> [Yapılacak işler]
1: Ekonomi yazısında "Öyle ki, birkaç" ile başlayıp "cümleleriyle gündem olmuştu." ile biten bölümü hiçbir değişiklik yapmadan yeniden yazın.
2: Ekonomi yazısında "Öyle ki, birkaç yıl önce" sözleriyle başlayan paragrafı, ana bilgilerini koruyarak daha kısa hâle getirin.
3: Ekonomi yazısına göre aşağıdaki soruları yanıtlayın:
(a) Doktorun verdiği ilk kötü habere göre adamın ne kadar ömrü kalmıştır?
(b) Albayrak'ın sözlerine göre hangi ay marttan çok iyi olacaktı?
(c) Işıltının bilimsel bir veri olmadığını kısa zamanda kim öğrendi?

Doktor, hastasına o güne dek yaptığı tahlillerin sonuçlarını açıklayacak; “Size bir kötü, bir de daha kötü haberim var. Önce kötü haberi vereyim. Test sonuçlarına göre 24 saatlik ömrünüz kalmış.” deyince adam yıkılır. “Hayır, olamaz, mümkün değil. Buna inanamıyorum: Fakat bundan daha kötü haber nasıl olabilir?” diyen hastaya, doktorun yanıtı kısa olur;
“Dünden beri size ulaşmaya çalışıyorum da”.

Biz de, yıllardan beri ekonominin gidişatının iyi olmadığını söylemeye çalışıyoruz ama gerçeği kabullenmek istemeyen bir kesim var ki, hala bildiğini okuyor.

Ekonomiye dair, dönemin bakanı  Albayrak; “Şubat, ocaktan çok daha iyi. Mart da şubattan daha iyi. Nisan marttan zaten çok iyi olacak.” demişti.

Öyle ki, birkaç yıl önce yeni ekonomi modelle ilgili açıklamalarda bulunan, eski Hazine ve Maliye Bakanı Nureddin Nebati ise “Gözlerime bakar mısınız? Ne görüyorsunuz? Ekonomi gözlerdeki ışıltıdır.” cümleleriyle gündem olmuştu.

Ancak, bu ışıltının bilimsel bir veri olmadığı, kısa zamanda tüm Türkiye öğrendi.

> [Veri kümesi satırları]

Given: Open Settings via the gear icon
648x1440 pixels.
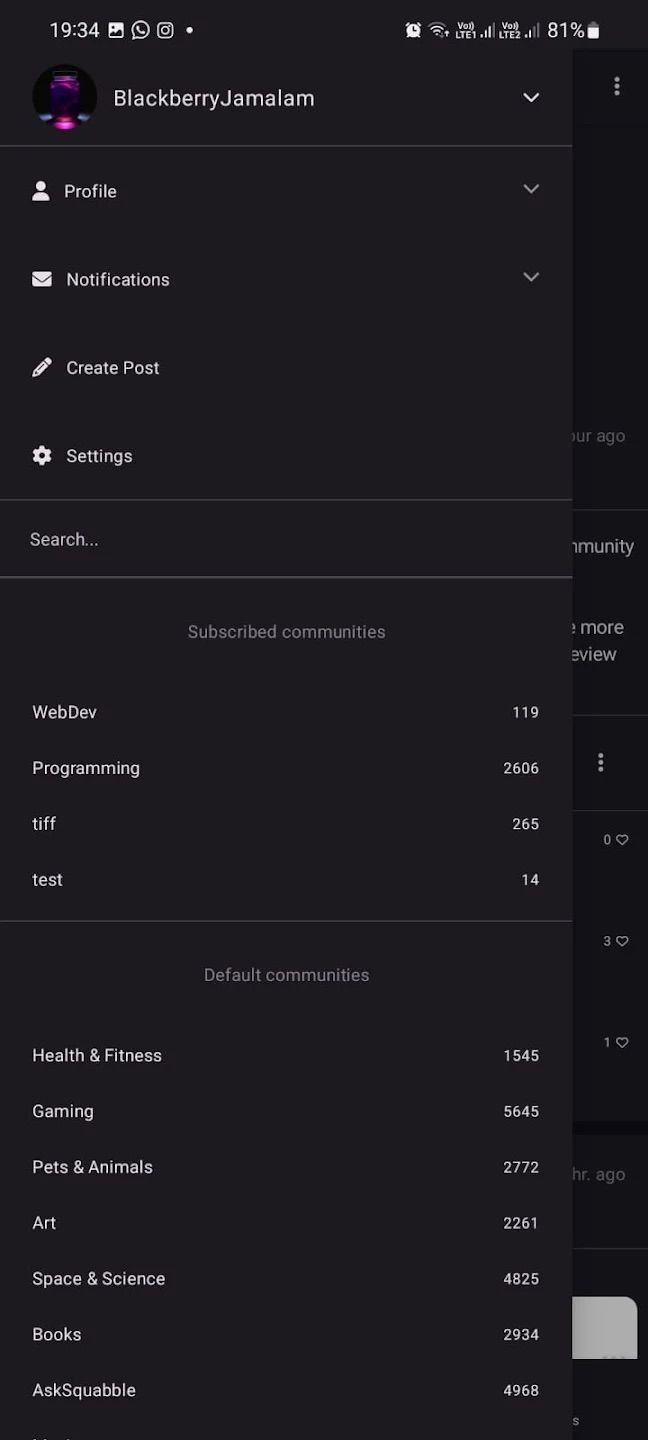Looking at the screenshot, I should [41, 455].
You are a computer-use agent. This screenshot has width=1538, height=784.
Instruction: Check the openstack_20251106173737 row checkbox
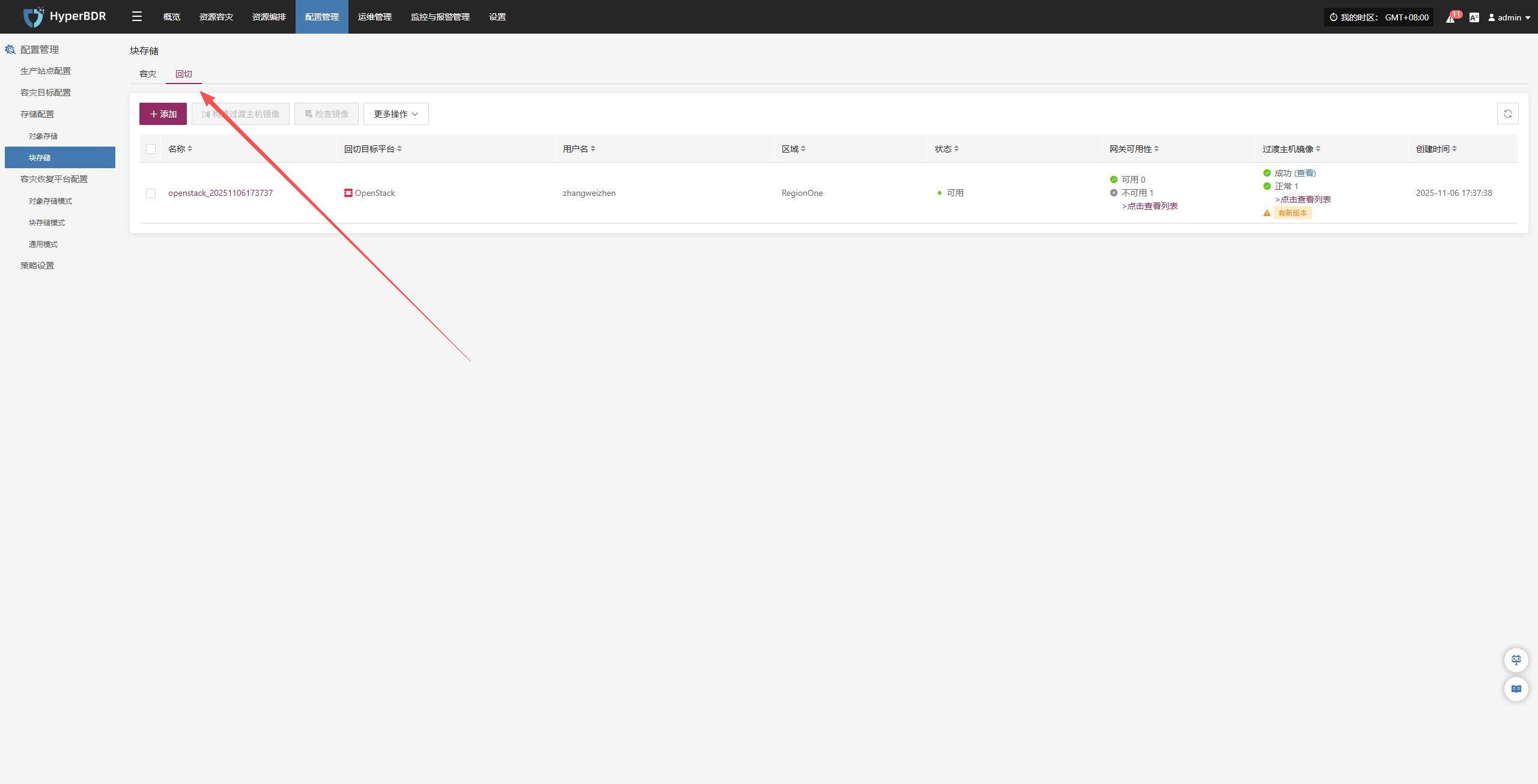tap(151, 193)
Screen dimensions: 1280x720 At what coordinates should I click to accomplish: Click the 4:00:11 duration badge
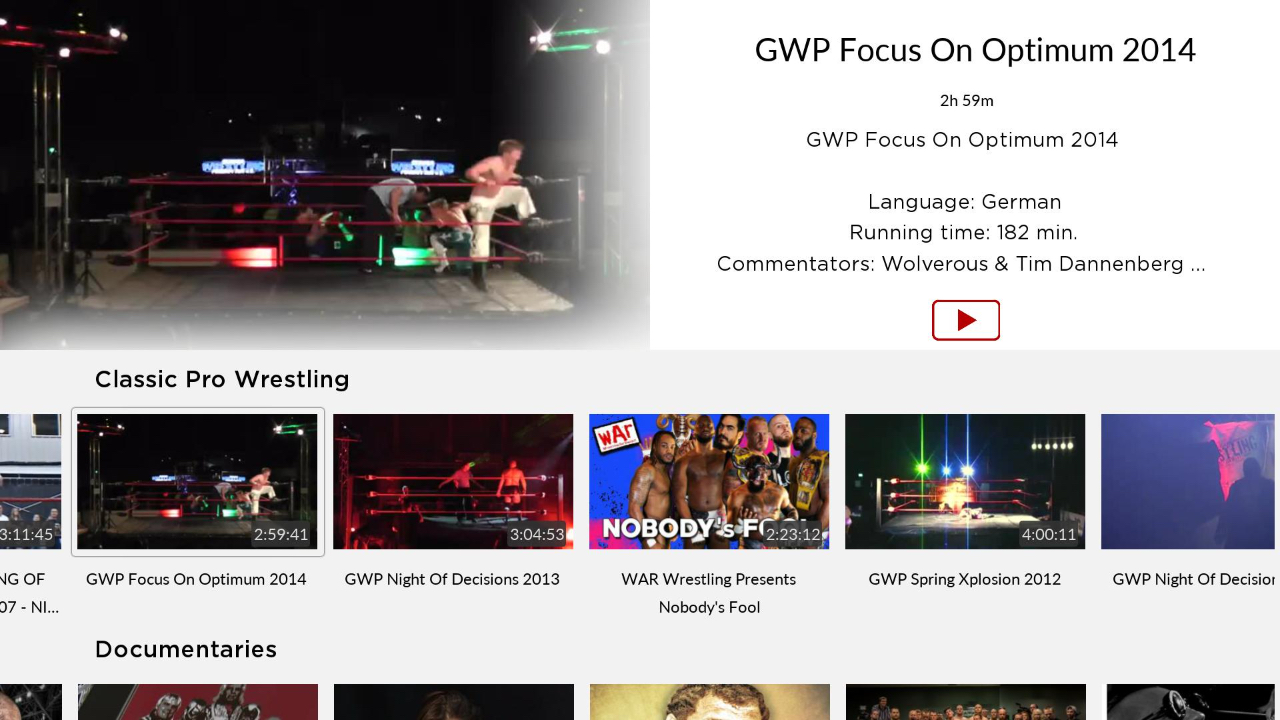[x=1049, y=534]
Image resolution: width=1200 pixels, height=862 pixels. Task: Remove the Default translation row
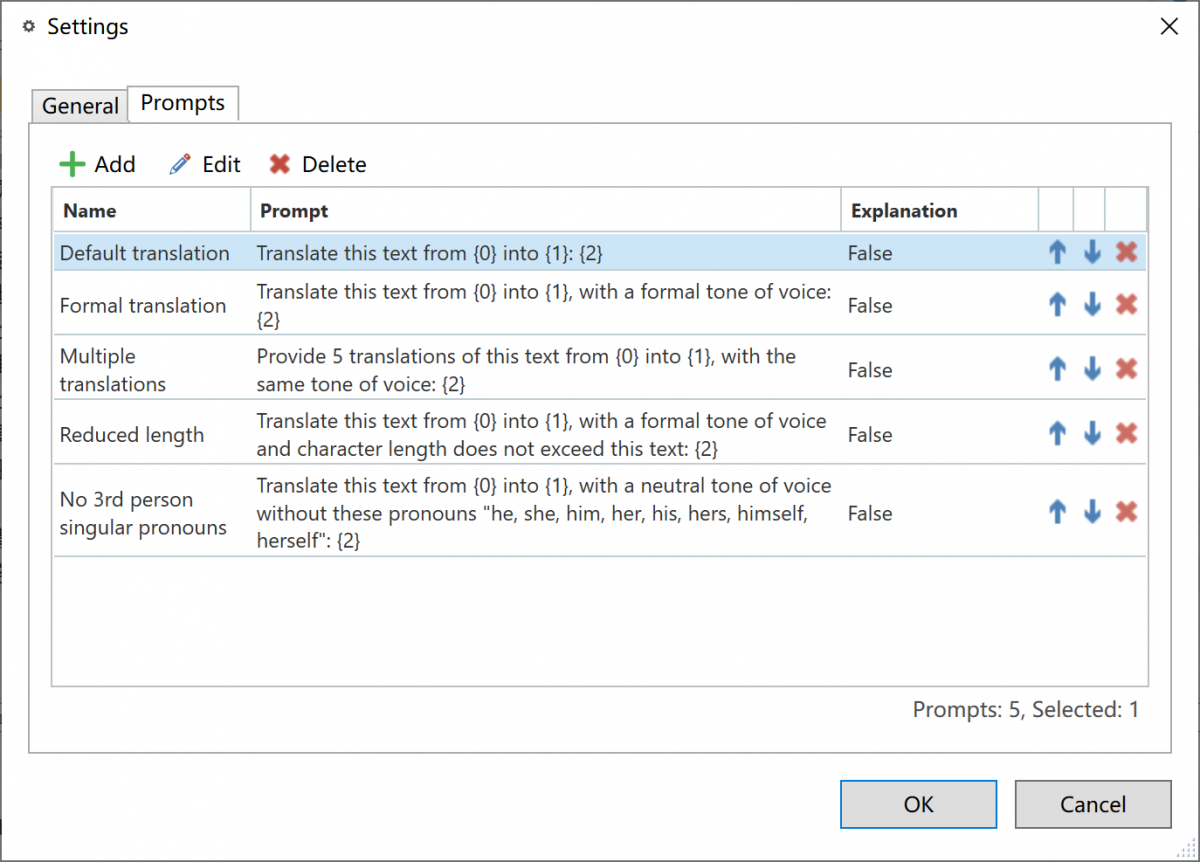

> [Beklenen cevaplar]
1:
Öyle ki, birkaç yıl önce yeni ekonomi modelle ilgili açıklamalarda bulunan, eski Hazine ve Maliye Bakanı Nureddin Nebati ise “Gözlerime bakar mısınız? Ne görüyorsunuz? Ekonomi gözlerdeki ışıltıdır.” cümleleriyle gündem olmuştu.

2: Eski Hazine ve Maliye Bakanı Nureddin Nebati, birkaç yıl önce yeni ekonomi modeline ilişkin açıklamalarında "Ekonomi gözlerdeki ışıltıdır." sözleriyle gündeme gelmişti.

3:
(a) 24 saat.
(b) Nisan.
(c) Tüm Türkiye.